Data compression

From Wikipedia, the free encyclopedia

In computer science and information theory, data compression or source coding is the process of encoding information using fewer bits (or other information-bearing units) than an unencoded representation would use through use of specific encoding schemes. For example, this article could be encoded with fewer bits if one were to accept the convention that the word "compression" be encoded as "comp". One popular instance of compression with which many computer users are familiar is the ZIP file format, which, as well as providing compression, acts as an archiver, storing many files in a single output file.

As is the case with any form of communication, compressed data communication only works when both the sender and receiver of the information understand the encoding scheme. For example, this text makes sense only if the receiver understands that it is intended to be interpreted as characters representing the English language. Similarly, compressed data can only be understood if the decoding method is known by the receiver.

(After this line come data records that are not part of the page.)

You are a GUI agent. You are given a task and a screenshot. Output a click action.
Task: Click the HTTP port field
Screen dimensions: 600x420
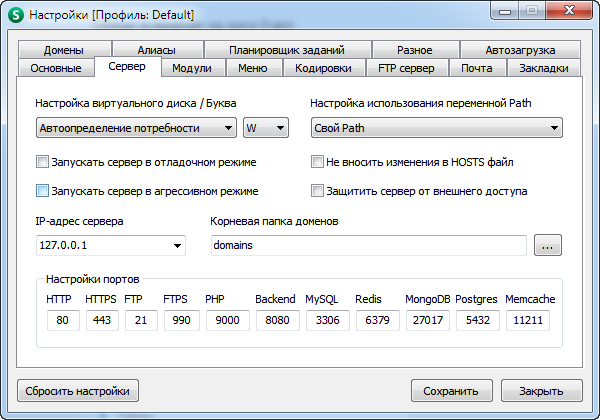pyautogui.click(x=62, y=321)
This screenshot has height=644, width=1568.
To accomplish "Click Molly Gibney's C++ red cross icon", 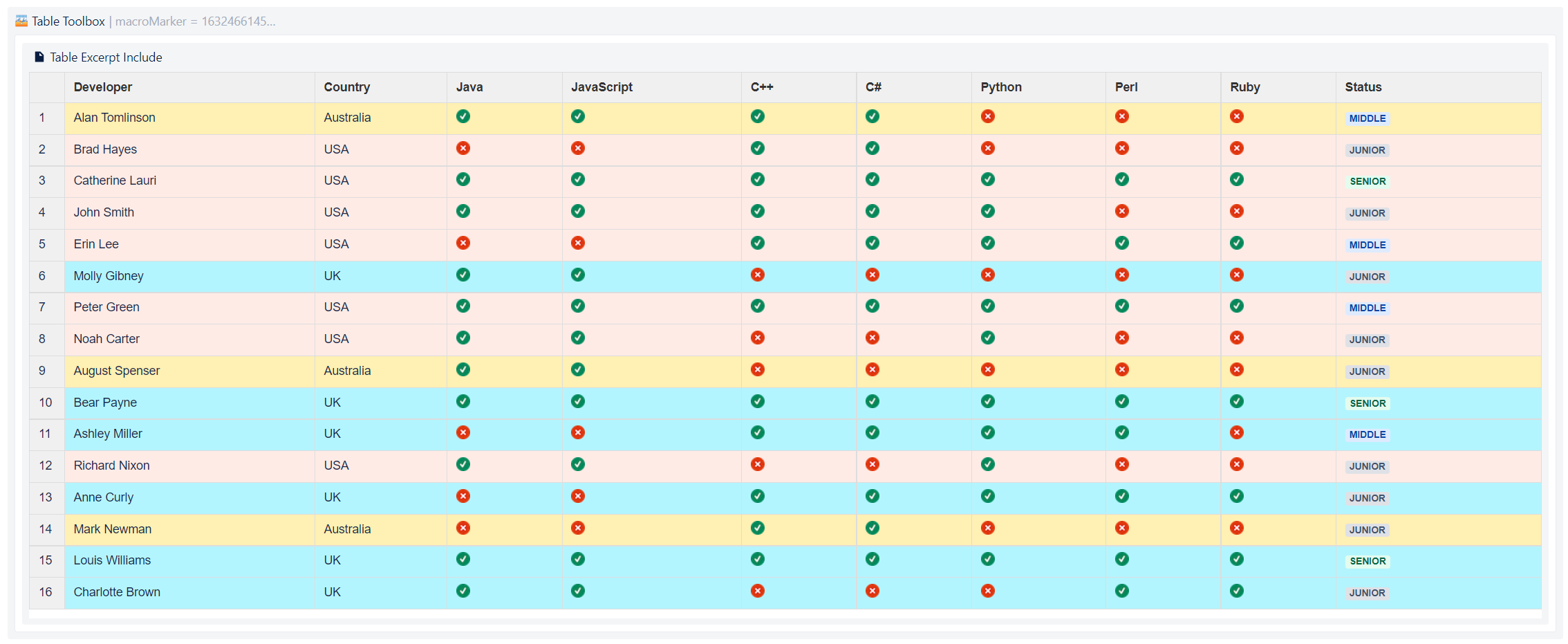I will tap(758, 274).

Compression is useful because it helps reduce the consumption of expensive resources, such as hard disk space or transmission bandwidth. On the downside, compressed data must be decompressed to be viewed (or heard), and this extra processing may be detrimental to some applications. For instance, a compression scheme for video may require expensive hardware for the video to be decompressed fast enough to be viewed as it's being decompressed (you always have the option of decompressing the video in full before you watch it, but this is inconvenient and requires storage space to put the uncompressed video). The design of data compression schemes therefore involve trade-offs between various factors, including the degree of compression, the amount of distortion introduced (if using a lossy compression scheme), and the computational resources required to compress and uncompress the data.

Contents

[edit] Lossless vs. lossy compression

Lossless compression algorithms usually exploit statistical redundancy in such a way as to represent the sender's data more concisely, but nevertheless perfectly. Lossless compression is possible because most real-world data has statistical redundancy. For example, in English text, the letter 'e' is much more common than the letter 'z', and the probability that the letter 'q' will be followed by the letter 'z' is very small.

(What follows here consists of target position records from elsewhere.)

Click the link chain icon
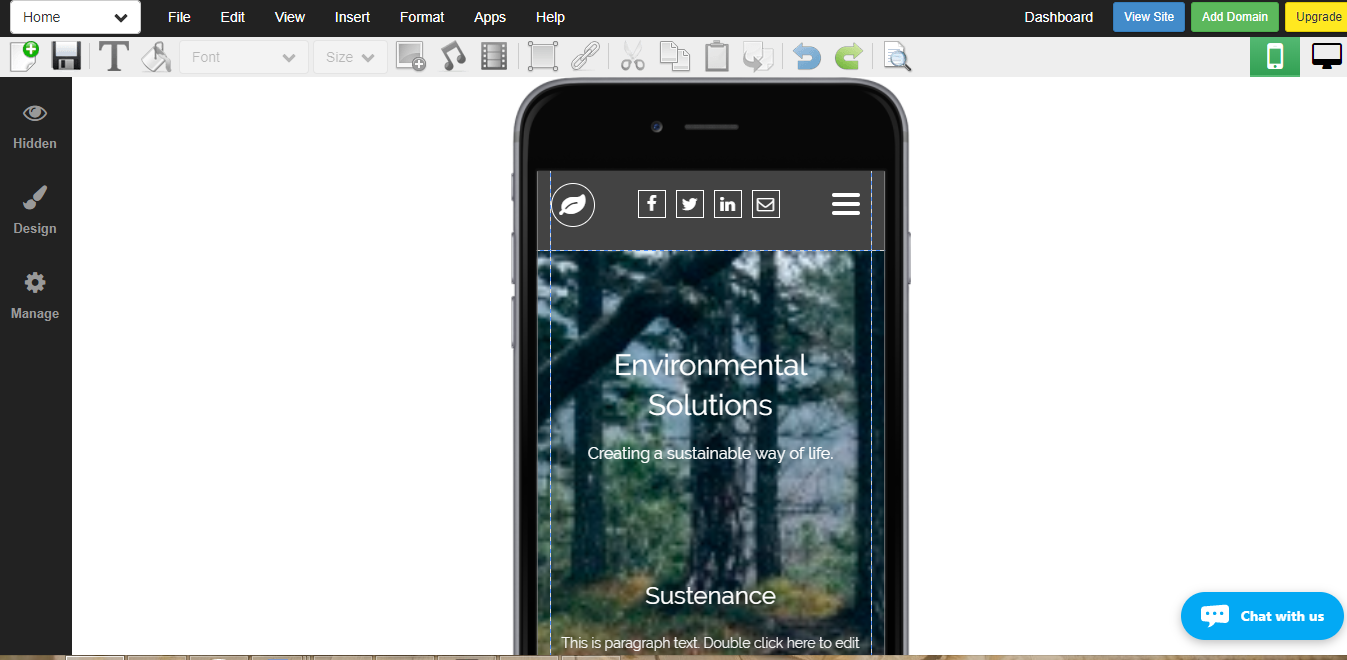This screenshot has width=1347, height=660. (x=585, y=56)
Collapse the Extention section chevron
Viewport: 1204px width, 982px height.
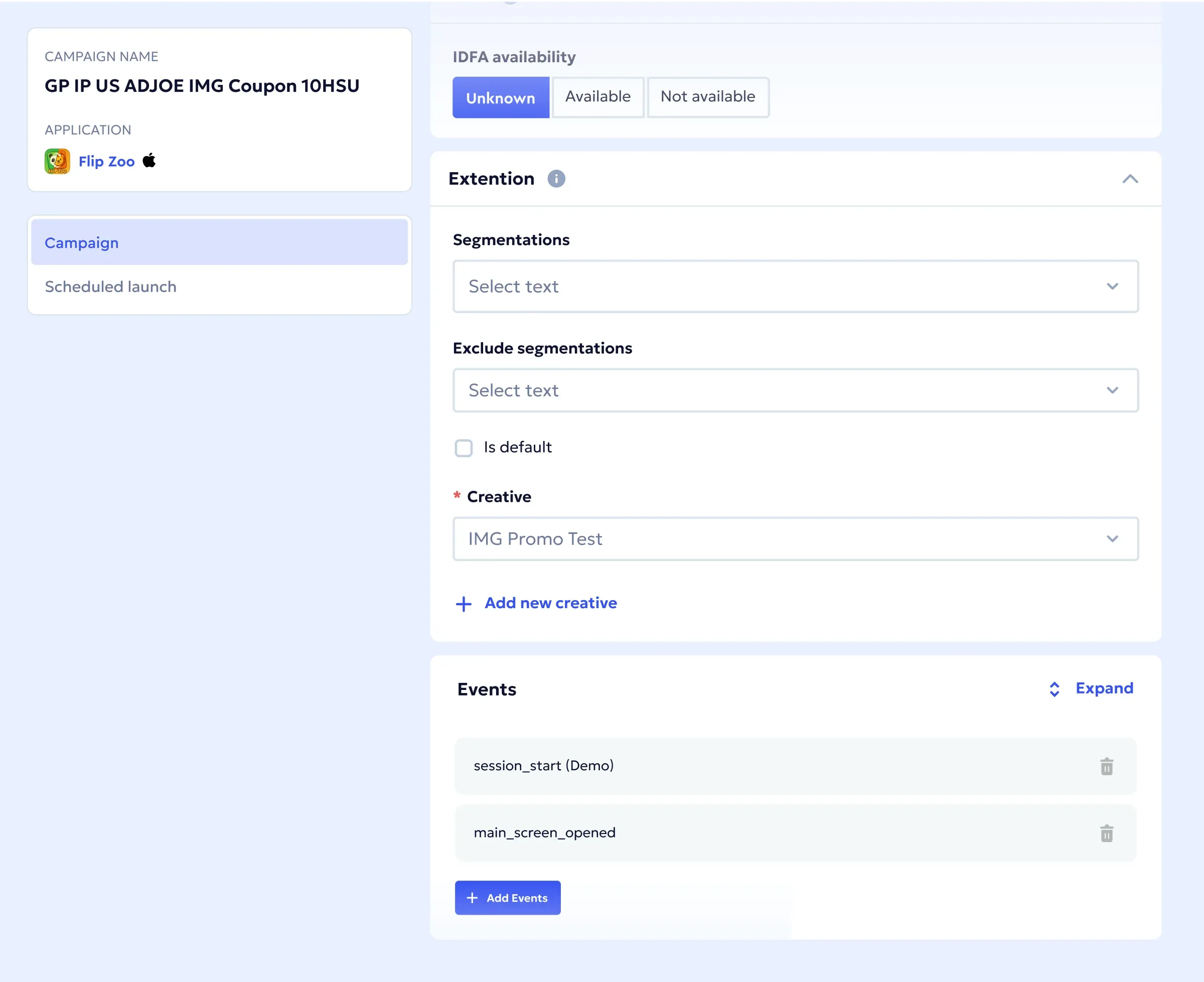1130,179
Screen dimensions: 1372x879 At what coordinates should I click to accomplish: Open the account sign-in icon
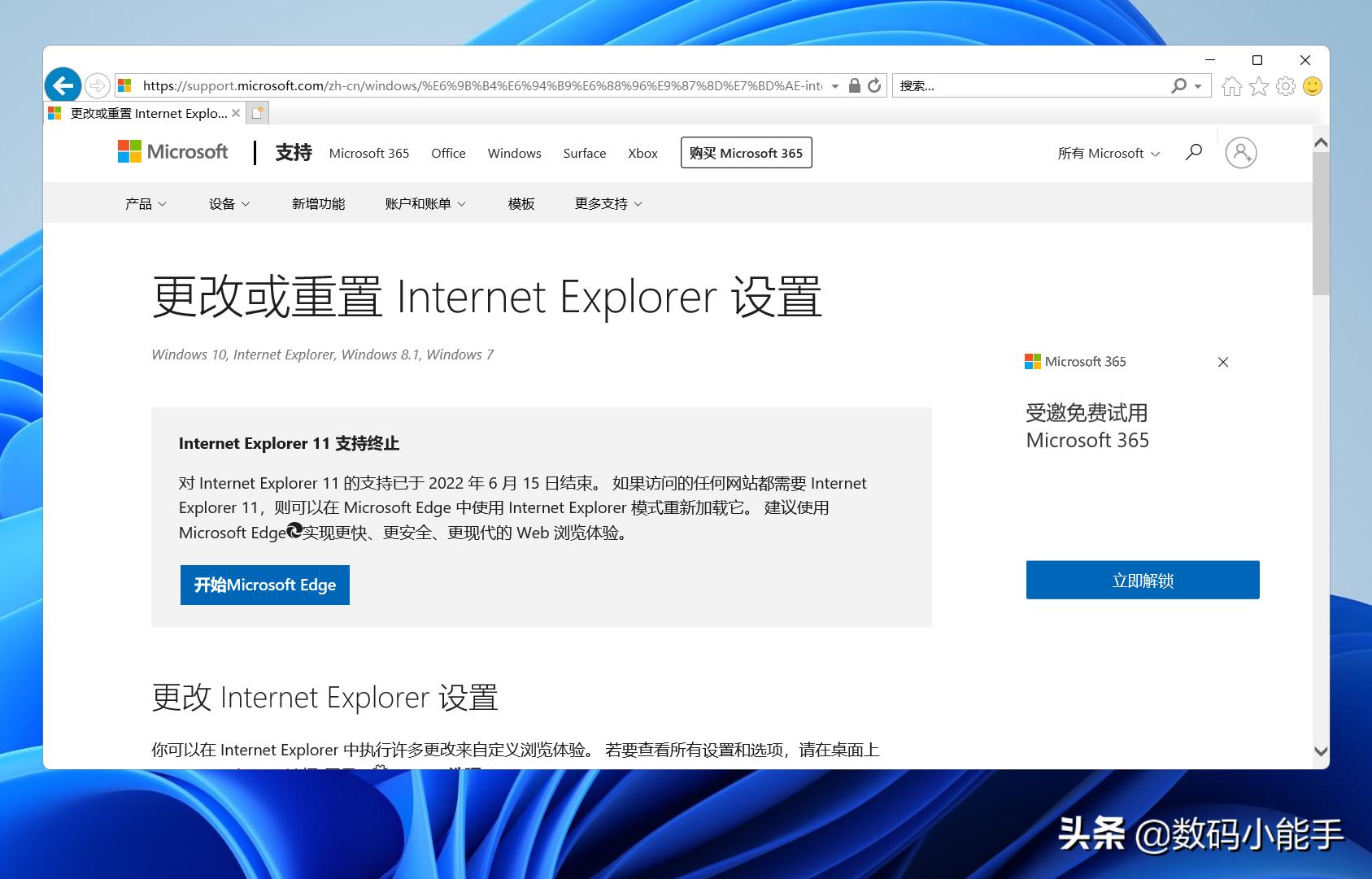point(1240,152)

Another kind of compression, called lossy data compression, is possible if some loss of fidelity is acceptable. For example, a person viewing a picture or television video scene might not notice if some of its finest details are removed or not represented perfectly (i.e. may not even notice compression artifacts). Similarly, two clips of audio may be perceived as the same to a listener even though one is missing details found in the other. Lossy data compression algorithms introduce relatively minor differences and represent the picture, video, or audio using fewer bits.

Lossless compression schemes are reversible so that the original data can be reconstructed, while lossy schemes accept some loss of data in order to achieve higher compression.

However, lossless data compression algorithms will always fail to compress some files; indeed, any compression algorithm will necessarily fail to compress any data containing no discernible patterns. Attempts to compress data that has been compressed already will therefore usually result in an expansion, as will attempts to compress encrypted data.

In practice, lossy data compression will also come to a point where compressing again does not work, although an extremely lossy algorithm, which for example always removes the last byte of a file, will always compress a file up to the point where it is empty.

A good example of lossless vs. lossy compression is the following string -- 888883333333. What you just saw was the string written in an uncompressed form. However, you could save space by writing it 8[5]3[7]. By saying "5 eights, 7 threes", you still have the original string, just written in a smaller form. In a lossy system, using 83 instead, you cannot get the original data back (at the benefit of a smaller filesize).

[edit] Applications

One very simple means of compression is run-length encoding, wherein large runs of consecutive identical data values are replaced by a simple code with the data value and length of the run. This is an example of lossless data compression. It is often used to optimize disk space on office computers, or better use the connection bandwidth in a computer network. For symbolic data such as spreadsheets, text, executable programs, etc., losslessness is essential because changing even a single bit cannot be tolerated (except in some limited cases).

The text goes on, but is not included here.